Here in the foothills of the Sierras, we are coming to the end of the green season, in a year that was unseasonably wet. For five or six months every year the hills are covered with lush grass and cattle. The rest of the year is dry, burned brown, and mostly free of livestock. Most of the cattle that disappear in May migrate directly to your local grocery store meat counter. Some of the mothers and calves which will provide next spring’s herds move up the mountain to summer pasture.
Mostly, this is by trucks hauling specialized trailers. You see them everywhere on the roads and in the fields during this season. But one local rancher still holds a biannual cattle drive. I get the impression that some the herders are paid hands, but most are volunteers. After all, if you were a cowboy, or worked cattle from your pickup truck and wished you were a cowboy, wouldn’t you jump at a chance to join a cattle drive?

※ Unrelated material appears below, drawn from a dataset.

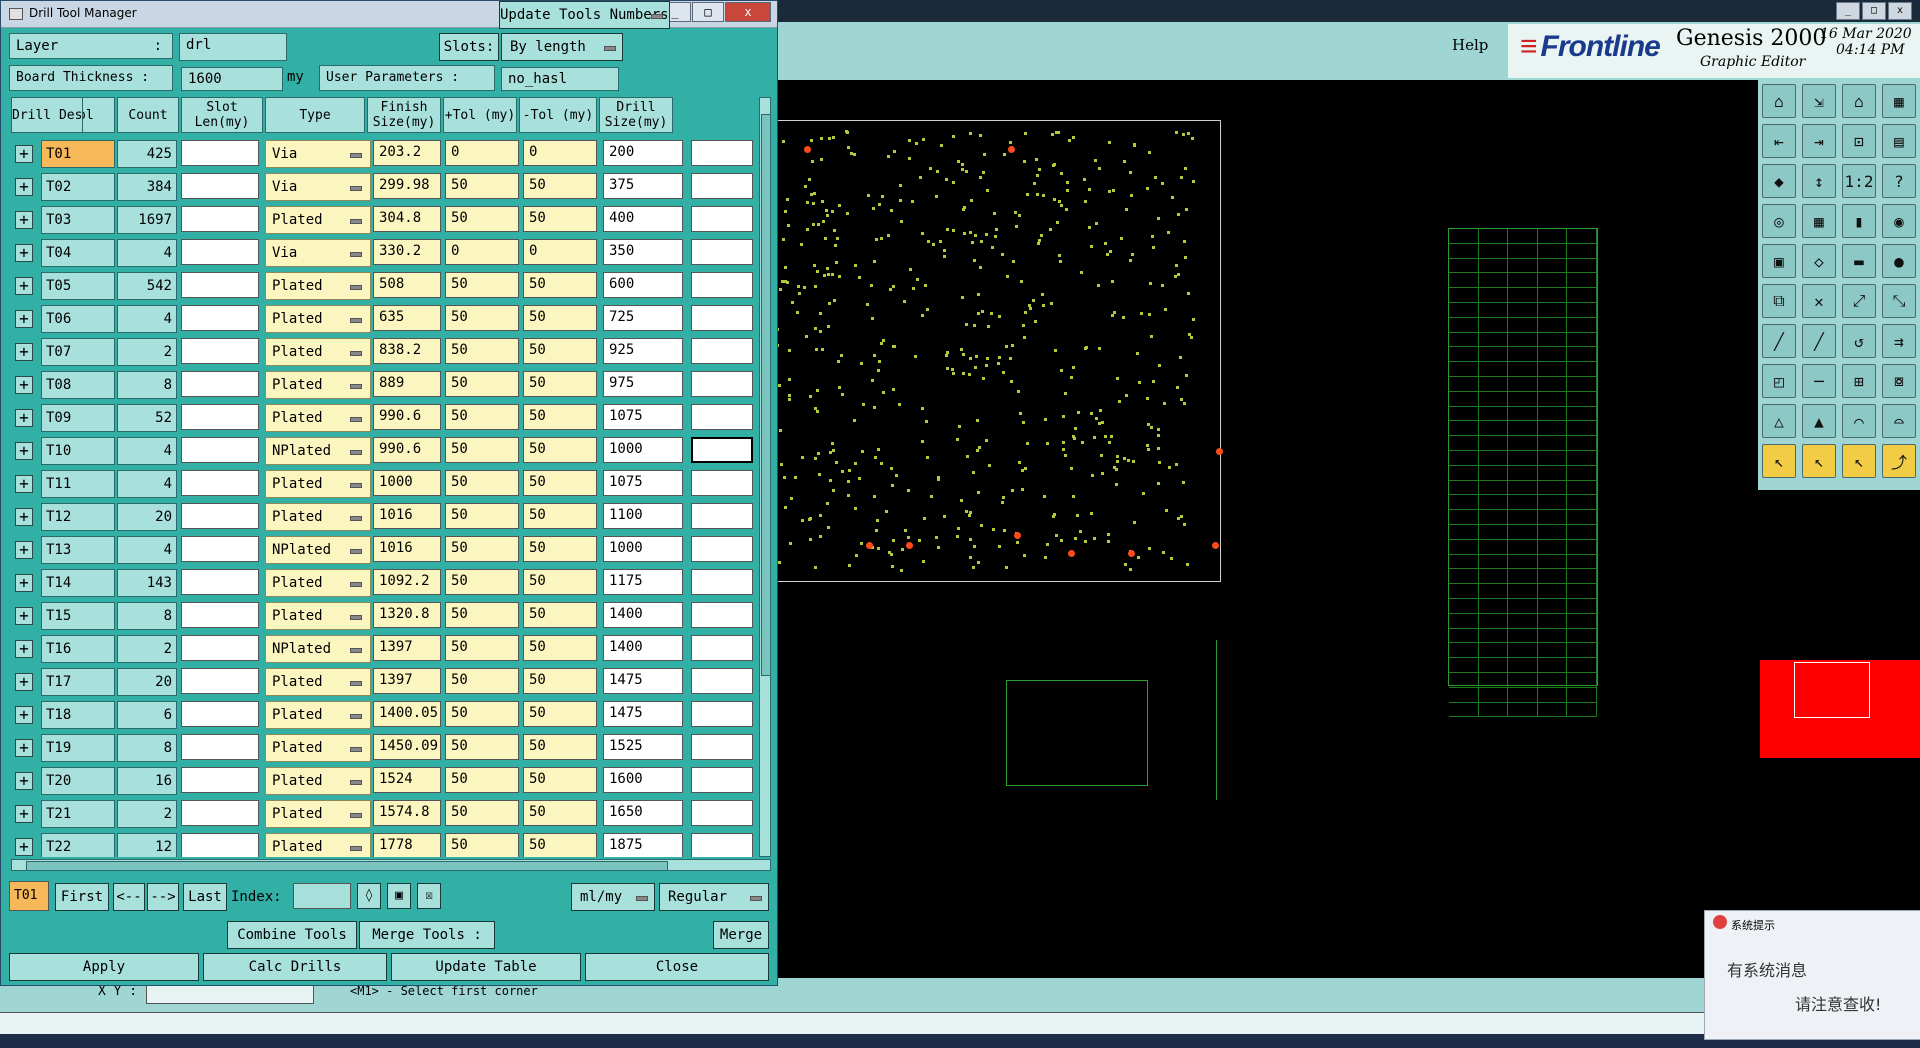 This screenshot has width=1920, height=1048. I want to click on drill-size-input: 1075, so click(643, 483).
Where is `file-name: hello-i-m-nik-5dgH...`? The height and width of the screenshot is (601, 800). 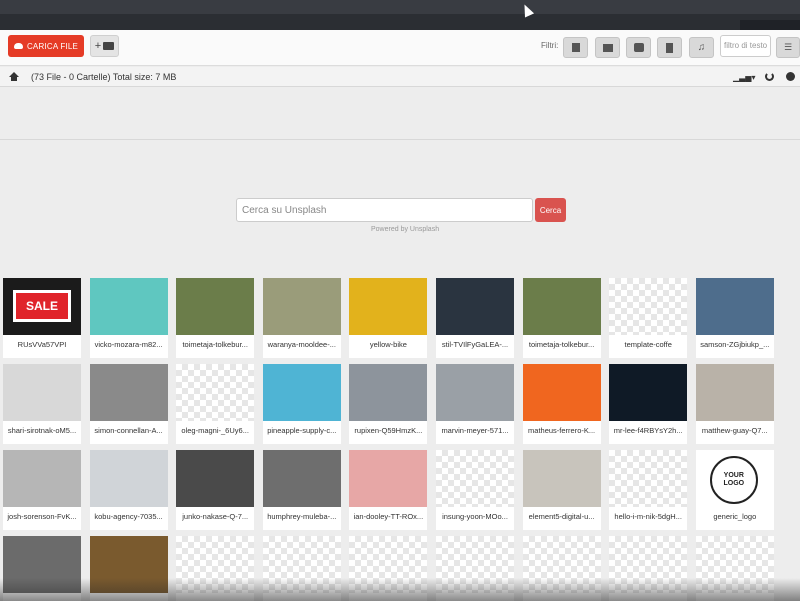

Even if it only lasted three days?
They pass only a short distance from my house, and my wife and I never miss an opportunity to watch.
I grew up on a dairy farm in Oklahoma. Twice a day from age eleven until I left for college I was in the close company of cows, and I miss them. My wife just loves animals of any kind.
What does this have to do with A Writing Life? If you were Truman Capote, probably nothing. If you were Gore Vidal — well maybe. After all, Vidal worked for a time for his grandfather who was Senator from Oklahoma. But probably nothing; Vidal, like so many writers, was an urban type.
I’m quite the opposite, and the natural world permeates my writing. While I will never write an Andre Norton pastiche about herding frawns across Arzor (a statement Norton aficionados will instantly recognize), watching the cattle go by is likely to inspire me to rush to the keyboard. Like I just did.
I took these pictures, and picked those which would leave place and people unidentifiable. We all like some privacy.
=================
“Post”script, May 17: By coincidence, the second herd of the spring drive went by about six hours ago.